The return of sellers to the accelerated market seen in recent weeks will continue into 1Q23, two ECM bankers and one ECM investor said.
There are hopes that the same pragmatism will allow the IPO market to also reopen, although practitioners expect most new listings later in 2023.
“Sellers and sponsors now realise they must sell below 2021 IPO issuance price to do secondaries, and most are much more realistic about IPO valuation as well,” said one of the bankers. “It is going to take time to adjust, and everyone must be dispassionate about the backdrop. Sponsors will keep going, raise funds and recycle.”
“There is only so much they can sell through continuation funds or to each other; there comes a time to gracefully exit these assets and move on,” he continued.
Everything must go
At the end of November, accelerated deals in financial services company Allfunds [AMS:ALLFG] and Italian payments company Nexi [BIT:NEXI] saw issuers selling down at significant discounts.
The sellers in Allfunds sold well below the IPO price. On Nexi, Italian bank Intesa Sanpaolo also exited far below its entry point in the investor register in 2019.
Both sellers were amenable to discounts close to 10% to facilitate the deals, with investors demanding more reward for providing liquidity.
The ECM investor added that he expects this to continue into next year, as rate rises fuel volatile secondary markets.
“In this market investors want to be nimbler,” said the investor. “For a block trade worth 100 days of trading, I think discounts could even go up to the high teens.”
A third ECM banker said he expected Q1 to mirror the more optimistic tones of the last few weeks.
In recent weeks, a few sellers have wall-crossed potential blocks and chosen not to launch, according to one ECM banker and the ECM investor. This was due to a lack of demand from long-only investors so late in the year, pushing deals to Q1 instead.
“There is still a lot of pent-up blocks supply and that tells you people have got their heads around new valuations,” said the first banker.
Focus on fundamentals
Another change in European ECM, which has taken some time for the market to get used to, is the type of companies that can be brought for an IPO in a new rising rate environment.

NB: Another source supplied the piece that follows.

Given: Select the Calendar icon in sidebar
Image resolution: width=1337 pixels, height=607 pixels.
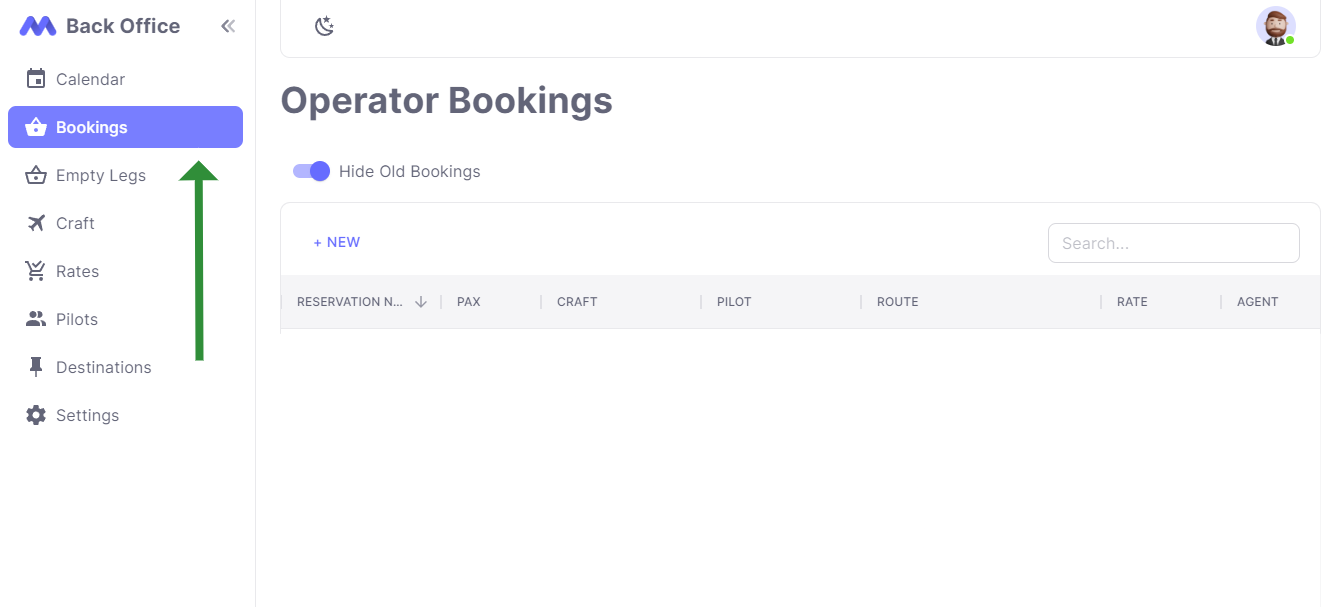Looking at the screenshot, I should coord(36,78).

Both the first banker and investor said that alongside wanting to buy IPOs at lower valuations, buysiders are focused on real cash flows. The days of growth-driven tech companies without profits getting a strong reception in Europe’s IPO market are over, at least for now.
Most agree there is no overriding sector theme for next year, aside from companies involved in the transition to green energy generation, as previously reported by the Pulse.

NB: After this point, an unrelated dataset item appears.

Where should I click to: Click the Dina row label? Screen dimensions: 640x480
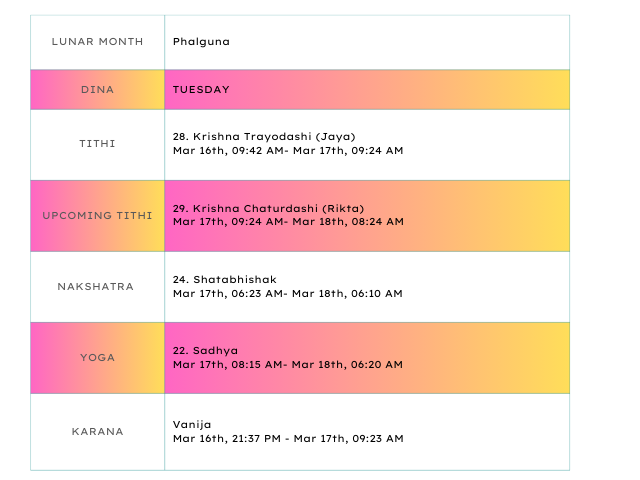(x=97, y=90)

But across the board, businesses that are cash generative and profitable will be at the forefront of investors’ minds.
“The rate environment changes what we want to buy, and a balance sheet focus is here to stay,” the investor said. “We expect to see more late-stage pre-IPO situations where companies look to fix that balance sheet pre-IPO.”
The investor added he expects more private companies to engage in late-stage funding rounds to clear debt off balance sheets and expand their shareholder register before embarking on an IPO.
In November, Swiss conglomerate ABB [SWX:ABBN] conducted a CHF 200m placement with long-term equity strategy fund of Interogo Holding (IH) and family office moyreal holding ag for its e-mobility unit.
The investors could become cornerstones in the unit’s IPO, as previously reported by this news service.
The Fed is unlikely to be giving too many gifts to the market next year, but if it holds to course with gradual rate rises to around 5% and assuming no macro black swans appear, EMEA ECM should be on course for a happier New Year.
This is the final ECM Pulse of 2022, we wish a very Merry Christmas and a Happy New Year. We will be back in January 2023.